Hitherto the stars had only been observed for nautical and practical purposes. Their times of rising and southing and setting had been noted; they had been treated as a clock or piece of dead mechanism, and as fixed points of reference. All the energies of astronomers had gone out towards the solar system. It was the planets that had been observed. Tycho had observed and tabulated their positions. Kepler had found out some laws of their motion. Galileo had discovered their peculiarities and attendants. Newton and Laplace had perceived every detail of their laws.

But for the stars—the old Ptolemaic system might still have been true. They might still be mere dots in a vast crystalline sphere, all set at about one distance, and subservient to the uses of the earth.

Herschel changed all this. Instead of sameness, he found variety; instead of uniformity of distance, limitless and utterly limitless fields and boundless distances; instead of rest and quiescence, motion and activity; instead of stagnation, life.

Fig. 86.—The double-double star ε Lyræ as seen under three different powers.

Yes, that is what Herschel discovered—the life and activity of the whole visible universe. No longer was our little solar system to be the one object of regard, no longer were its phenomena to be alone interesting to man. With Herschel every star was a solar system. And more than that: he found suns revolving round suns, at distances such as the mind reels at, still obeying the same law of gravitation as pulls an apple from a tree. He tried hard to estimate the distance of the stars from the earth, but there he failed: it was too hopeless a problem. It was solved some time after his death by Bessel, and the distances of many stars are now known but these distances are awful and unspeakable. Our distance from the sun shrinks up into a mere speck—the whole solar system into a mere unit of measurement, to be repeated hundreds of thousands of times before we reach the stars.

Yet their motion is visible—yes, to very accurate measurement quite plain. One star, known as 61 Cygni, was then and is now rushing along at the rate of 100 miles every second. Not that you must imagine that this makes any obvious and apparent change in its position. No, for all ordinary and practical purposes they are still fixed stars; thousands of years will show us no obvious change; "Adam" saw precisely the same constellations as we do: it is only by refined micrometric measurement with high magnifying power that their flight can be detected.

But the sun is one of the stars—not by any means a specially large or bright one; Sirius we now know to be twenty times as big as the sun. The sun is one of the stars: then is it at rest? Herschel asked this question and endeavoured to answer it. He succeeded in the most astonishing manner. It is, perhaps, his most remarkable discovery, and savours of intuition. This is how it happened. With imperfect optical means and his own eyesight to guide him, he considered and pondered over the proper motion of the stars as he had observed it, till he discovered a kind of uniformity running through it all. Mixed up with irregularities and individualities, he found that in a certain part of the heavens the stars were on the whole opening out—separating slowly from each other; on the opposite side of the heavens they were on the average closing up—getting slightly nearer to each other; while in directions at right angles to this they were fairly preserving their customary distances asunder.

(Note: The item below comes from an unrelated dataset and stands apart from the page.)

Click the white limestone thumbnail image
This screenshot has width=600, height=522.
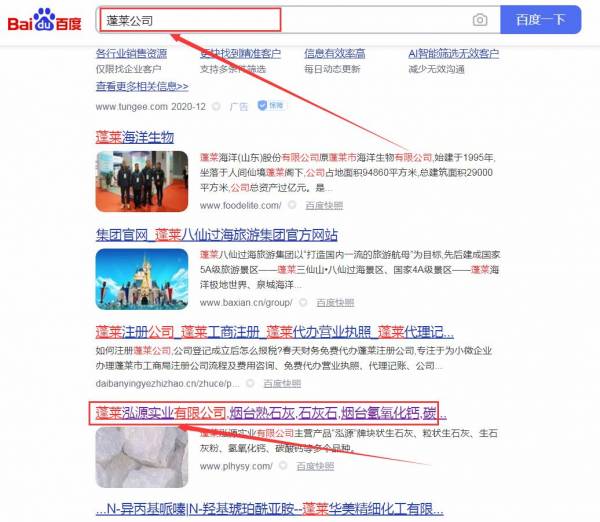(x=141, y=456)
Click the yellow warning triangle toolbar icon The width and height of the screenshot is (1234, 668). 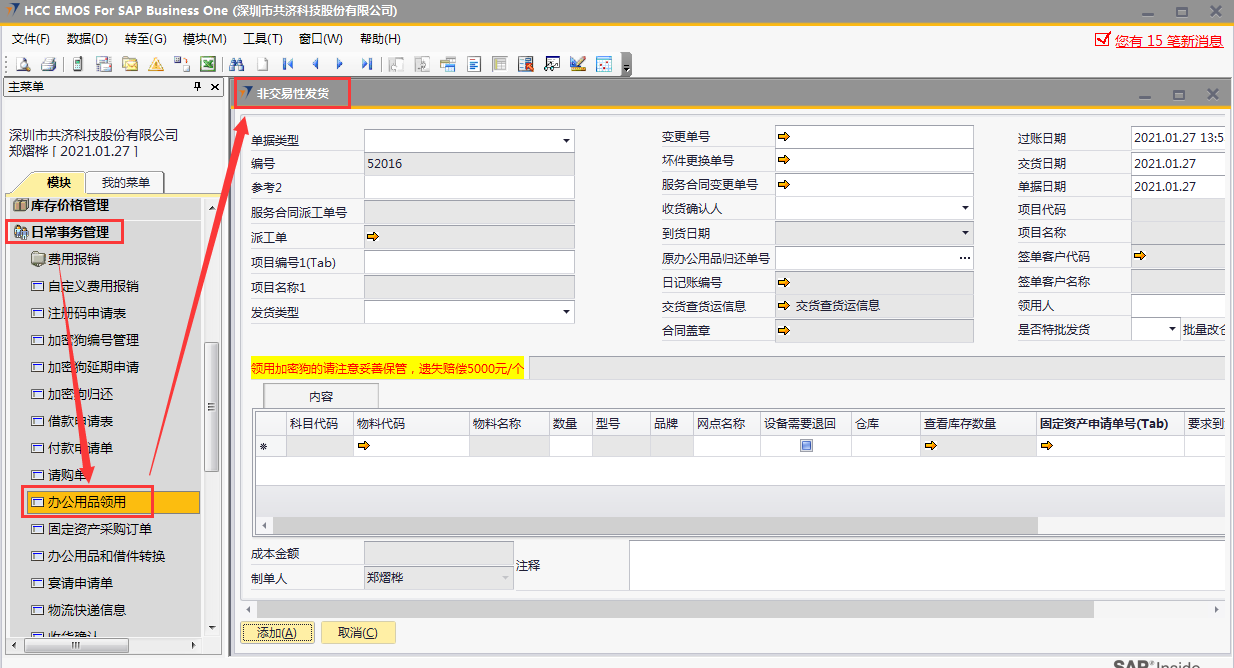tap(156, 64)
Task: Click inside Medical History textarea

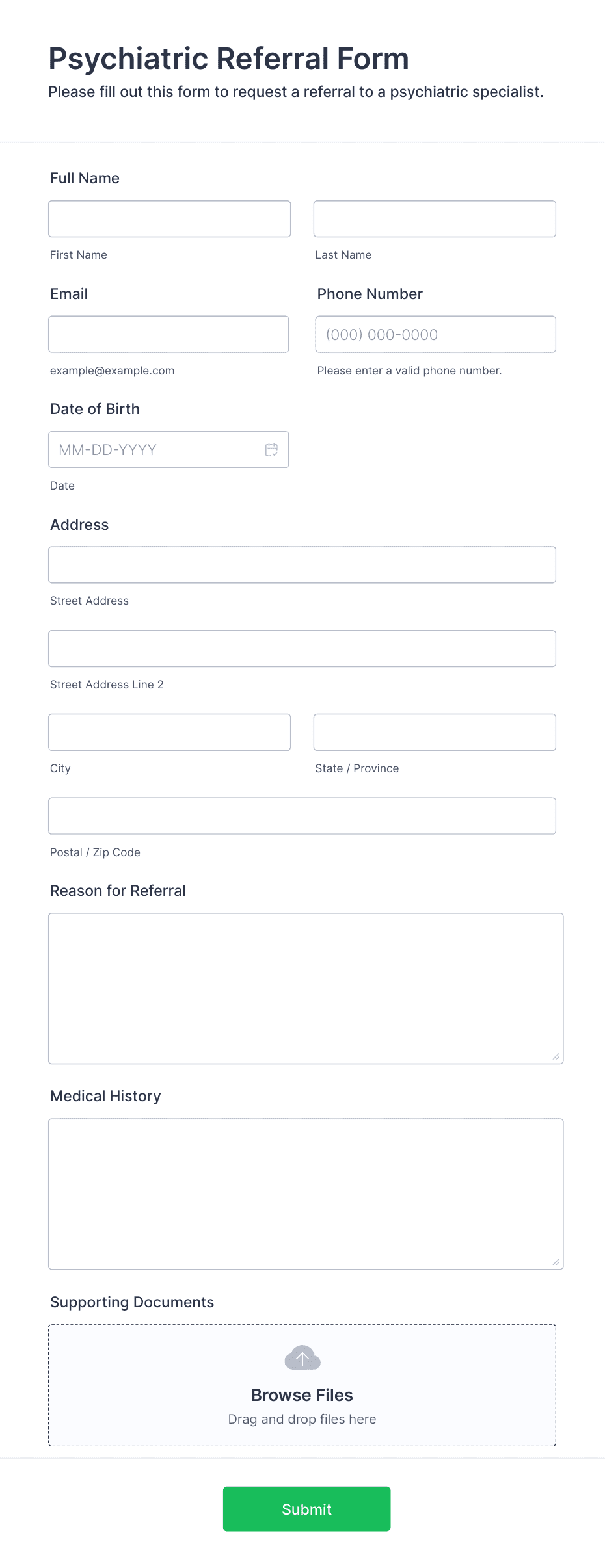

Now, what is the moral to be drawn from such uniformity of behaviour among unconnected bodies? Surely that this part of their motion is only apparent—that it is we who are moving. Travelling over a prairie bounded by a belt of trees, we should see the trees in our line of advance opening out, and those behind closing up; we should see in fact the same kind of apparent motion as Herschel was able to detect among the stars: the opening out being most marked near the constellation Hercules. The conclusion is obvious: the sun, with all its planets, must be steadily moving towards a point in the constellation Hercules. The most accurate modern research has been hardly able to improve upon this statement of Herschel's. Possibly the solar system may ultimately be found to revolve round some other body, but what that is no one knows. All one can tell is the present direction of the majestic motion: since it was discovered it has continued unchanged, and will probably so continue for thousands of years.